CultureInfo Constructor (Int32)
Initializes a new instance of the CultureInfo class based on the culture specified by the culture identifier.
Assembly: mscorlib (in mscorlib.dll)
Predefined culture identifiers are listed in the National Language Support (NLS) API Reference at the Go Global Developer Center.
In most cases, the culture parameter is mapped to the corresponding National Language Support (NLS) locale identifier. The value of the culture parameter becomes the value of the LCID property of the new CultureInfo.
We recommend that you call the locale name constructor CultureInfo.CultureInfo, because locale names are preferable to LCIDs. For custom locales, a locale name is required.
The user might choose to override some of the values associated with the current culture of Windows through the regional and language options portion of Control Panel. For example, the user might choose to display the date in a different format or to use a currency other than the default for the culture. If the specified culture identifier matches the culture identifier of the current Windows culture, this constructor creates a CultureInfo that uses those overrides, including user settings for the properties of the DateTimeFormatInfo instance returned by the DateTimeFormat property, and the properties of the NumberFormatInfo instance returned by the NumberFormat property. If the user settings are incompatible with the culture associated with the CultureInfo (for example, if the selected calendar is not one of the OptionalCalendars) the results of the methods and the values of the properties are undefined.

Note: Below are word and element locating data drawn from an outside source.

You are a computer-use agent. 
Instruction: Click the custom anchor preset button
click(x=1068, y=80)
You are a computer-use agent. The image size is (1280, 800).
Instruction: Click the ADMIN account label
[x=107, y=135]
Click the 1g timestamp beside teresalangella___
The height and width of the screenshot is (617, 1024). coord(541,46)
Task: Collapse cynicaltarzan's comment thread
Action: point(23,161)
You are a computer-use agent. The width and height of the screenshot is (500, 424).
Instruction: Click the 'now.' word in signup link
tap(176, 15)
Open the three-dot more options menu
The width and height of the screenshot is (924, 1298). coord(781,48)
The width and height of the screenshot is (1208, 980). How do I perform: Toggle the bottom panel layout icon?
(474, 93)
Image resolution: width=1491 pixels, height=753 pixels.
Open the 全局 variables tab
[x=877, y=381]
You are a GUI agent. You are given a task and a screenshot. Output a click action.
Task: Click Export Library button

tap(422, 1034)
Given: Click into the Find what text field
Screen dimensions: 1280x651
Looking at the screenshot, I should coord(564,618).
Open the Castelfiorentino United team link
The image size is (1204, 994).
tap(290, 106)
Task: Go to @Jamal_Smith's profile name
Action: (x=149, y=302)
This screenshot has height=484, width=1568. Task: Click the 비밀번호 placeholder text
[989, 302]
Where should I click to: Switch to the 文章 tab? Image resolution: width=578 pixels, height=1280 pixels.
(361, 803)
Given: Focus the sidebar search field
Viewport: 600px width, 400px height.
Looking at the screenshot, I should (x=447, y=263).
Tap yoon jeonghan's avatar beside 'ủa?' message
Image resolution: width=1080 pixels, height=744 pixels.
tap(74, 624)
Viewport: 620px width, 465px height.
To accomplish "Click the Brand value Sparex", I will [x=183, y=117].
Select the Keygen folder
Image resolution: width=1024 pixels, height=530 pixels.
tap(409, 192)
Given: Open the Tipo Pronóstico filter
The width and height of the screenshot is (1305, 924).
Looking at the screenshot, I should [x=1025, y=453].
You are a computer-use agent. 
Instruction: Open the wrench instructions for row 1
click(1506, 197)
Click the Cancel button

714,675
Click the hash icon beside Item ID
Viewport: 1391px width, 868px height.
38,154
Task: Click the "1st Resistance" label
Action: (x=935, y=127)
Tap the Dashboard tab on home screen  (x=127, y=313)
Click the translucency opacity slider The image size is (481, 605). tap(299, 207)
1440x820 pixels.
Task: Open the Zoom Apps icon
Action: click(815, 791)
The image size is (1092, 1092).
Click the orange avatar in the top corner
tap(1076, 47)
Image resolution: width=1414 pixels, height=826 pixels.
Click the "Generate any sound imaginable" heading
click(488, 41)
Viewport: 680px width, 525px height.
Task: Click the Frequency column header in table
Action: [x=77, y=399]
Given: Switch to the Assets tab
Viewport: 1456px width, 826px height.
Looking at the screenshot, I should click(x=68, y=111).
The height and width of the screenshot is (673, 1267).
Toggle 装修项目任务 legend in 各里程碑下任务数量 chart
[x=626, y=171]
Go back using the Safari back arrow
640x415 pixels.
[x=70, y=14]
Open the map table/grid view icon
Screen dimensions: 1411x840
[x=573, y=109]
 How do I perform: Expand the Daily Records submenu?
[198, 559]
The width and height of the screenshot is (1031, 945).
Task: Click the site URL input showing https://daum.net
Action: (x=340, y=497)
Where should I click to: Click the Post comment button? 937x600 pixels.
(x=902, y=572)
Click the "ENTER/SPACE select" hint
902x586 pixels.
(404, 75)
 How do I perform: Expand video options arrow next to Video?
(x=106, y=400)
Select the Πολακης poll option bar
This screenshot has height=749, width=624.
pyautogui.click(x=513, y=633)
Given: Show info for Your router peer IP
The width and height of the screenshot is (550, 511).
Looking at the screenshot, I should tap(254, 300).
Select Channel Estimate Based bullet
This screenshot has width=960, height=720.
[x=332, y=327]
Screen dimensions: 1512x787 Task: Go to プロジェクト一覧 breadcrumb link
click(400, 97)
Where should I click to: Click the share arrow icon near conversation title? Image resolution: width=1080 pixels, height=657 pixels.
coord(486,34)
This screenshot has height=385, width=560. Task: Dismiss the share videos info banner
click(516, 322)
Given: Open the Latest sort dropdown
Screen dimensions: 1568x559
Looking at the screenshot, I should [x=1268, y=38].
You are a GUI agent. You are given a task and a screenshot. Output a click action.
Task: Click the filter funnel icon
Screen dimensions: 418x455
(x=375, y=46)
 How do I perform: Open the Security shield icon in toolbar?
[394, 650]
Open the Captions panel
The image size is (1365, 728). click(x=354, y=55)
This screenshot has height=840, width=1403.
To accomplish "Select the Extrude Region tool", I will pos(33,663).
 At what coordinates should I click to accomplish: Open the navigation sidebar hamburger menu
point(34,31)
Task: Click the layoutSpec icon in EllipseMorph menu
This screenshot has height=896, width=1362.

If the specified culture identifier does not match the identifier of the current Windows culture, this constructor creates a CultureInfo that uses the default values for the specified culture.
The UseUserOverride property is always set to true.
For example, suppose that Arabic (Saudi Arabia) is the current Windows culture and the user has changed the calendar from Hijri to Gregorian.
For cultures that use the euro, the .NET Framework and Windows XP set the default currency as euro. However, older versions of Windows do not. Therefore, if the user of an older version of Windows has not changed the currency setting through the regional and language options portion of Control Panel, the currency might be incorrect. To use the .NET Framework default setting for the currency, the application should use a CultureInfo constructor overload that accepts a useUserOverride parameter and set it to false.
For backwards compatibility, a culture constructed using a culture parameter of 0x0004 or 0x7c04 will have a Name property of zh-CHS or zh-CHT, respectively. You should instead prefer to construct the culture using the current standard culture names of zh-Hans or zh-Hant, unless you have a reason for using the older names.
The .NET Framework 3.5 and earlier versions throw an ArgumentException if culture is not a valid culture identifier. Starting with the .NET Framework 4, this constructor throws a CultureNotFoundException. Starting with apps that run under the .NET Framework 4 or later on Windows 7 or later, the method attempts to retrieve a CultureInfo object whose identifier is culture from the operating system; if the operating system does not support that culture, the method throws a CultureNotFoundException exception.